Collected data entries:
>>>

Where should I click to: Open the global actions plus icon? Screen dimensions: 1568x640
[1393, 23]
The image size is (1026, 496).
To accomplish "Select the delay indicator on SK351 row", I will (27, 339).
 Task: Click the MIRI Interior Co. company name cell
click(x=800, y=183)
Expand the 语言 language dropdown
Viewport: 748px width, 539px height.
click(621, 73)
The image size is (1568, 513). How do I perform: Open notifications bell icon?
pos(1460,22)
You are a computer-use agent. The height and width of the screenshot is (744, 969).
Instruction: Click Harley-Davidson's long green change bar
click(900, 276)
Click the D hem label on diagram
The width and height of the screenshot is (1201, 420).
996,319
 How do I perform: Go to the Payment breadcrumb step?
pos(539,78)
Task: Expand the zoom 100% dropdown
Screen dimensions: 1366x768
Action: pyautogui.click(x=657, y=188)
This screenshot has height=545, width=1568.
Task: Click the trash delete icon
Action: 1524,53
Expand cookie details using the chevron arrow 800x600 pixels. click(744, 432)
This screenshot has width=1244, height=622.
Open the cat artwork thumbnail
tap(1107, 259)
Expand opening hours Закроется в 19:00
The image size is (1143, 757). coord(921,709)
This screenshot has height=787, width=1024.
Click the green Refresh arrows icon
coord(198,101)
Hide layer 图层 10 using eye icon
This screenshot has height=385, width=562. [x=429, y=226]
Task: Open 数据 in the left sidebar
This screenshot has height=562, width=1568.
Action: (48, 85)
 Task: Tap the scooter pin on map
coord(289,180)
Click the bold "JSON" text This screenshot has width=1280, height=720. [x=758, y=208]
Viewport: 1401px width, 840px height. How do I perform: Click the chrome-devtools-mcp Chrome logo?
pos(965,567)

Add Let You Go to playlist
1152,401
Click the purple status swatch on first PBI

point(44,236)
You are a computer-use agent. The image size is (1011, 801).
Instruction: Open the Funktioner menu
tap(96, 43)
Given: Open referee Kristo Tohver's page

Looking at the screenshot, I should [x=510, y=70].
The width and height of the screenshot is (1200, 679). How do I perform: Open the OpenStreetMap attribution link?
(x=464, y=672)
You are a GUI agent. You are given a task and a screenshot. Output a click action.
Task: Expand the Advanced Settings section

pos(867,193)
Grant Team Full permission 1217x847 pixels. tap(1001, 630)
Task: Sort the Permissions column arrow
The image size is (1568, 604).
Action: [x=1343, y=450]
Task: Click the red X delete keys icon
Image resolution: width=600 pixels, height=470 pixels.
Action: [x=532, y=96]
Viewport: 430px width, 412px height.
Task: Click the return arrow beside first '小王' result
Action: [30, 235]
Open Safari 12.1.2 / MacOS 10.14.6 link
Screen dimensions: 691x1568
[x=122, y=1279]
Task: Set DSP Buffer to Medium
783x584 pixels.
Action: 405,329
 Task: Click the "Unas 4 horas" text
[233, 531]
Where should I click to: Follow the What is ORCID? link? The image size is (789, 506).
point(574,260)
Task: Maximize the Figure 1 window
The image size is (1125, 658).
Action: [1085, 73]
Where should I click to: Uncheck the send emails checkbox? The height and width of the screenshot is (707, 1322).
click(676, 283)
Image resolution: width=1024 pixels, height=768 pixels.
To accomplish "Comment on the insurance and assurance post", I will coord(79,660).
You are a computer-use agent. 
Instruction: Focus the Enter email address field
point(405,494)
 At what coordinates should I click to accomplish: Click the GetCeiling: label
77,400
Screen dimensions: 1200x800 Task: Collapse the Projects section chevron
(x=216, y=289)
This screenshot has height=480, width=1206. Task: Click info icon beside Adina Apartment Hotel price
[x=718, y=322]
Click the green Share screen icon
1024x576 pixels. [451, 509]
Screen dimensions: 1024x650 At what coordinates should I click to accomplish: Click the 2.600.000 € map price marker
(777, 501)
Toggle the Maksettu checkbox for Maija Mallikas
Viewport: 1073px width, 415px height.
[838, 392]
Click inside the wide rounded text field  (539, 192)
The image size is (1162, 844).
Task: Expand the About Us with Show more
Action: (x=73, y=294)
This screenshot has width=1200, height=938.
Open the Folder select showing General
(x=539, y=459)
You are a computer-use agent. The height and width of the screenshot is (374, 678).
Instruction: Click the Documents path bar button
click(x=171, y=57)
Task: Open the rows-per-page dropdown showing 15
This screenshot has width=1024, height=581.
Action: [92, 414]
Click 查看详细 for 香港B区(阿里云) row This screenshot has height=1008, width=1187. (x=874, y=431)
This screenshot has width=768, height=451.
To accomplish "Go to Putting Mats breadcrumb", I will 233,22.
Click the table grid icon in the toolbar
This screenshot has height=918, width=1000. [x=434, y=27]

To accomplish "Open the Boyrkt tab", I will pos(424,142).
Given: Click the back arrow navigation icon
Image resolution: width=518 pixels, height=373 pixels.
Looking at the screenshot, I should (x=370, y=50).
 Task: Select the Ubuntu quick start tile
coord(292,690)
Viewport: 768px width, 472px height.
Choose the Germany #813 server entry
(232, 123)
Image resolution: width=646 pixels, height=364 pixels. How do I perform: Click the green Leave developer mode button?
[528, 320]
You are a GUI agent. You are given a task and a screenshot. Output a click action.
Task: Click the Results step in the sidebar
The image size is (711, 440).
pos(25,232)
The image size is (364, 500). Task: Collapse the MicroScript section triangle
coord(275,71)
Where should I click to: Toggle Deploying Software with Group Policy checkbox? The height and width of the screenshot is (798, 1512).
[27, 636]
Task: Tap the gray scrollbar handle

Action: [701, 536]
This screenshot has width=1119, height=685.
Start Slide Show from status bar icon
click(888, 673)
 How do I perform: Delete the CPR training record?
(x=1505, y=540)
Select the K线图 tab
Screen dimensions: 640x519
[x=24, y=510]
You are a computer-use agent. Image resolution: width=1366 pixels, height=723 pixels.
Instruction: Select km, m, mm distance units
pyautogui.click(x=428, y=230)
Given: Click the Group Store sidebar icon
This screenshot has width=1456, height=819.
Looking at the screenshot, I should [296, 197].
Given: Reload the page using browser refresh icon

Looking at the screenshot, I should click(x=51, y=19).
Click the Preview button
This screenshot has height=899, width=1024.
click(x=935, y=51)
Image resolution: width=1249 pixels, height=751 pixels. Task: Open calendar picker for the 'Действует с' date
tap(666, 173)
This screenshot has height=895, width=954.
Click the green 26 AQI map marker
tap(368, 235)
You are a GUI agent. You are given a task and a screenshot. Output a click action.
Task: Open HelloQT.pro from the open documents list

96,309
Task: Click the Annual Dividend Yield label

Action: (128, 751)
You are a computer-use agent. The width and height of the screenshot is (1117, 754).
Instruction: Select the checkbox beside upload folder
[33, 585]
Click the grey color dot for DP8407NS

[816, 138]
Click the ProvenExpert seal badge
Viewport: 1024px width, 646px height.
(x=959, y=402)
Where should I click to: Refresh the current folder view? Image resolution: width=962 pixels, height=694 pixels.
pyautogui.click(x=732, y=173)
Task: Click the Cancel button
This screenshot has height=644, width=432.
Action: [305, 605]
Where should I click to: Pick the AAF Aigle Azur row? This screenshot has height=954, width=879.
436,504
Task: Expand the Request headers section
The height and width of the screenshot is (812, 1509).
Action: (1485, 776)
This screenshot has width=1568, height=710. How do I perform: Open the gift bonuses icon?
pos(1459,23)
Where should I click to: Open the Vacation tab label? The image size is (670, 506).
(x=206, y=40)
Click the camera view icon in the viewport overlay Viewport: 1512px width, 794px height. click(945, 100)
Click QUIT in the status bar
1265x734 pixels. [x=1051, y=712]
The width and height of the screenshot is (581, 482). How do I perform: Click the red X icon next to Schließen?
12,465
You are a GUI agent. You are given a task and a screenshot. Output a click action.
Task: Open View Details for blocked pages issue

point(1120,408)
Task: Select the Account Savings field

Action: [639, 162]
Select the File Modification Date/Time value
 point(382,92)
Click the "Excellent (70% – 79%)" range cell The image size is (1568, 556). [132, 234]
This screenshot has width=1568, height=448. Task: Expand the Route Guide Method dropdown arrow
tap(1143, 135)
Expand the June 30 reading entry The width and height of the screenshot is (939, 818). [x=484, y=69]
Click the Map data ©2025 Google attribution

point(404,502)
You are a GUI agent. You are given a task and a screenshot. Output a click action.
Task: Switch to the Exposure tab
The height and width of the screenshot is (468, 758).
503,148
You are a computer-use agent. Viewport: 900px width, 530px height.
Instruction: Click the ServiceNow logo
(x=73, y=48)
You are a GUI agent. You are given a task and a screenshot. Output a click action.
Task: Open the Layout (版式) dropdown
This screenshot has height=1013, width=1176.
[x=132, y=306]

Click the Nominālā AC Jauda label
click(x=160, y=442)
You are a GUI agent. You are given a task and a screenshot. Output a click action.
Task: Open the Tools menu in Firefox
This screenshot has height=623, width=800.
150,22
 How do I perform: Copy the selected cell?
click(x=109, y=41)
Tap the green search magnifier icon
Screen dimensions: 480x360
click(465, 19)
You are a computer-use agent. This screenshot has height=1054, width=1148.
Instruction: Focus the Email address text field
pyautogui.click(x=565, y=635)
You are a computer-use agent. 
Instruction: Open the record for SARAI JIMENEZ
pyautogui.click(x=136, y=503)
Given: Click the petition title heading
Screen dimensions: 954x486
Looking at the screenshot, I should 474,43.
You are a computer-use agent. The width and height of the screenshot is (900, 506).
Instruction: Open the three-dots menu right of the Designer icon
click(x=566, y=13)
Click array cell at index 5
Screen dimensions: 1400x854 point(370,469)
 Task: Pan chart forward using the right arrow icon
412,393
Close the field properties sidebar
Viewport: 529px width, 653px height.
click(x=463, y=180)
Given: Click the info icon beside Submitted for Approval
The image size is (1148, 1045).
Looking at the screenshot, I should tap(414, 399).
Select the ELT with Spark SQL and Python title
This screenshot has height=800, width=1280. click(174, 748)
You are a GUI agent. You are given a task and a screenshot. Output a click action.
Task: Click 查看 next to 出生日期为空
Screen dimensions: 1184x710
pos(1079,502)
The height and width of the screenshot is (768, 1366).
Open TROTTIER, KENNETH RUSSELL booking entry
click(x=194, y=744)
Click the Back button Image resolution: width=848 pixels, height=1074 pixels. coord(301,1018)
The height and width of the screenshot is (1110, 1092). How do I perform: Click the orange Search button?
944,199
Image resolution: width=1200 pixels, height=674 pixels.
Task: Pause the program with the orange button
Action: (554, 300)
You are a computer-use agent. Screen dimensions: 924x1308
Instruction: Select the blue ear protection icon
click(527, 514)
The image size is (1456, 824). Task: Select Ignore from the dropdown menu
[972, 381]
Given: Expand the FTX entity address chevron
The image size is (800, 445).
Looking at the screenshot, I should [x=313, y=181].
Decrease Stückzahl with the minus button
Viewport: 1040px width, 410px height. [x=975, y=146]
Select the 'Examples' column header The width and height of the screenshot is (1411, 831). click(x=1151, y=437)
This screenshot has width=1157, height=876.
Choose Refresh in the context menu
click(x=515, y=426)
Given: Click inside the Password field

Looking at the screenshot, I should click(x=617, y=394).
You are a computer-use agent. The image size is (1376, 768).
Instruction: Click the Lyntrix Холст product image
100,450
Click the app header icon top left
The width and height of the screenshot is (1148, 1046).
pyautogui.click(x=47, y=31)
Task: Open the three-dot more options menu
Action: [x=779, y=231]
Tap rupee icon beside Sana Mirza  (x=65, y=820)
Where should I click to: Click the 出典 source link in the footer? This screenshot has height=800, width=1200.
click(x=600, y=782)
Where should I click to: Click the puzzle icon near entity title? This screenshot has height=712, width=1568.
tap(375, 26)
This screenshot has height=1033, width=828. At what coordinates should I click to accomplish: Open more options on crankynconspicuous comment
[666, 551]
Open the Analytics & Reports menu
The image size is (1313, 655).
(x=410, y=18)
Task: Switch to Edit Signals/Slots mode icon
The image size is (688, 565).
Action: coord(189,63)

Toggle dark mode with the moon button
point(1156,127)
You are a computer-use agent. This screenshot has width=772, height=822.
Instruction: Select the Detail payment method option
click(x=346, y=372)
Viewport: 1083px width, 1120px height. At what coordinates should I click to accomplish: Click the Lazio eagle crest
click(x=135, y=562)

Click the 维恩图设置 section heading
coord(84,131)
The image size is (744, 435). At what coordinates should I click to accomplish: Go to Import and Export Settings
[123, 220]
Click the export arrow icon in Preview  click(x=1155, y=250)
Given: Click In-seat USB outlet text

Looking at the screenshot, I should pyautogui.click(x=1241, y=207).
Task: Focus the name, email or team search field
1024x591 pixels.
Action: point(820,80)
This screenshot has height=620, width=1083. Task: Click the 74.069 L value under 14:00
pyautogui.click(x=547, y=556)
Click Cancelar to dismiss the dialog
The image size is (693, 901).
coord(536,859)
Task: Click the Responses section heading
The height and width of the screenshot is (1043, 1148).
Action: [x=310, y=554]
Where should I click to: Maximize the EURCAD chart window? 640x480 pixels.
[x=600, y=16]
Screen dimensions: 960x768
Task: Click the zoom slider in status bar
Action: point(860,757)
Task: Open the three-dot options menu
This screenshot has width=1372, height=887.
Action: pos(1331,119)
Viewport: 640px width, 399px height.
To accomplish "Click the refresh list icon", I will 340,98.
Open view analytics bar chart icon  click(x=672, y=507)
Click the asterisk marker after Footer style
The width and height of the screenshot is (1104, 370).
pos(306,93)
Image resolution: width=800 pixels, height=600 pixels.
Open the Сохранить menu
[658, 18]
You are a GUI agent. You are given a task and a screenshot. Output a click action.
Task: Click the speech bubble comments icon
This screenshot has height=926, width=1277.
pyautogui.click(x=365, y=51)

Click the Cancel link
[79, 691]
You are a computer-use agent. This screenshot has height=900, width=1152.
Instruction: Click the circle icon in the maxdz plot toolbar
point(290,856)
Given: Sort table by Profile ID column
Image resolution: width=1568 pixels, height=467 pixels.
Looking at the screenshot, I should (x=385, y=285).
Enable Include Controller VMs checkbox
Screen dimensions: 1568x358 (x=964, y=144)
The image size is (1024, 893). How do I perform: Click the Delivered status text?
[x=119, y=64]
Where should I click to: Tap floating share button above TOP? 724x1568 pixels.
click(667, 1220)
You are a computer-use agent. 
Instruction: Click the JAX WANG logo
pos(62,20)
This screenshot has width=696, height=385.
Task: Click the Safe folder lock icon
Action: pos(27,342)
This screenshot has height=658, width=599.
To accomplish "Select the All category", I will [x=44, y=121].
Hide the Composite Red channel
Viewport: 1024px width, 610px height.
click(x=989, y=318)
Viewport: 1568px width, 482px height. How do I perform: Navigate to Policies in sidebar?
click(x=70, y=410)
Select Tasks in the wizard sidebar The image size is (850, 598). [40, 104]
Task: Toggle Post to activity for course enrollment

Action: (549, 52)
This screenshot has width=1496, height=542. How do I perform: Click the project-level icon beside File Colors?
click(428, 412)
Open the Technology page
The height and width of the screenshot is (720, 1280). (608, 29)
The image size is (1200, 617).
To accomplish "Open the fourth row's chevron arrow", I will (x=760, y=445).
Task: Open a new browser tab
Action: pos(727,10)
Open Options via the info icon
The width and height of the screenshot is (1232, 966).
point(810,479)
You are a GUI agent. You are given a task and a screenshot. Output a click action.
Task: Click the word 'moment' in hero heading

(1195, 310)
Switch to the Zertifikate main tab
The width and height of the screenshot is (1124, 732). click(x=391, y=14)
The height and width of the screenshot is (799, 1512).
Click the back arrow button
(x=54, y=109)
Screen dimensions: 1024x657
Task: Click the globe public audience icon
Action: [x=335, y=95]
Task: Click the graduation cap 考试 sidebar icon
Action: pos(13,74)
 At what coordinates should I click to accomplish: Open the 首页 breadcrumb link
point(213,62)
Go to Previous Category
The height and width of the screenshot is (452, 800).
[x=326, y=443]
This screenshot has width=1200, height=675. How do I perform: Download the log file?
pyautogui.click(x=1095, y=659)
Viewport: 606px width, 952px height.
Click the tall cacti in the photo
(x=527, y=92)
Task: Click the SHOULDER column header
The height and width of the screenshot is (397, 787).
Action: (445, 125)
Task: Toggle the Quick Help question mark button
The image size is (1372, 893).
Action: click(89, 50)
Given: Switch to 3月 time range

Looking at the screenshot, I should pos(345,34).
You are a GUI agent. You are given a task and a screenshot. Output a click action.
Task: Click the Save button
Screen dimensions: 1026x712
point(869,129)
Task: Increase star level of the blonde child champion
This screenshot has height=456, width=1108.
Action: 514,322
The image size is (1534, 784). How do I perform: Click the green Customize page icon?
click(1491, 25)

<<<

**Exercise:** What you copy out must be exactly the lines from the line containing "This screenshot has height=456, width=1108." through the end of the records.

**Completed exercise:**
This screenshot has height=456, width=1108.
Action: 514,322
The image size is (1534, 784). How do I perform: Click the green Customize page icon?
click(1491, 25)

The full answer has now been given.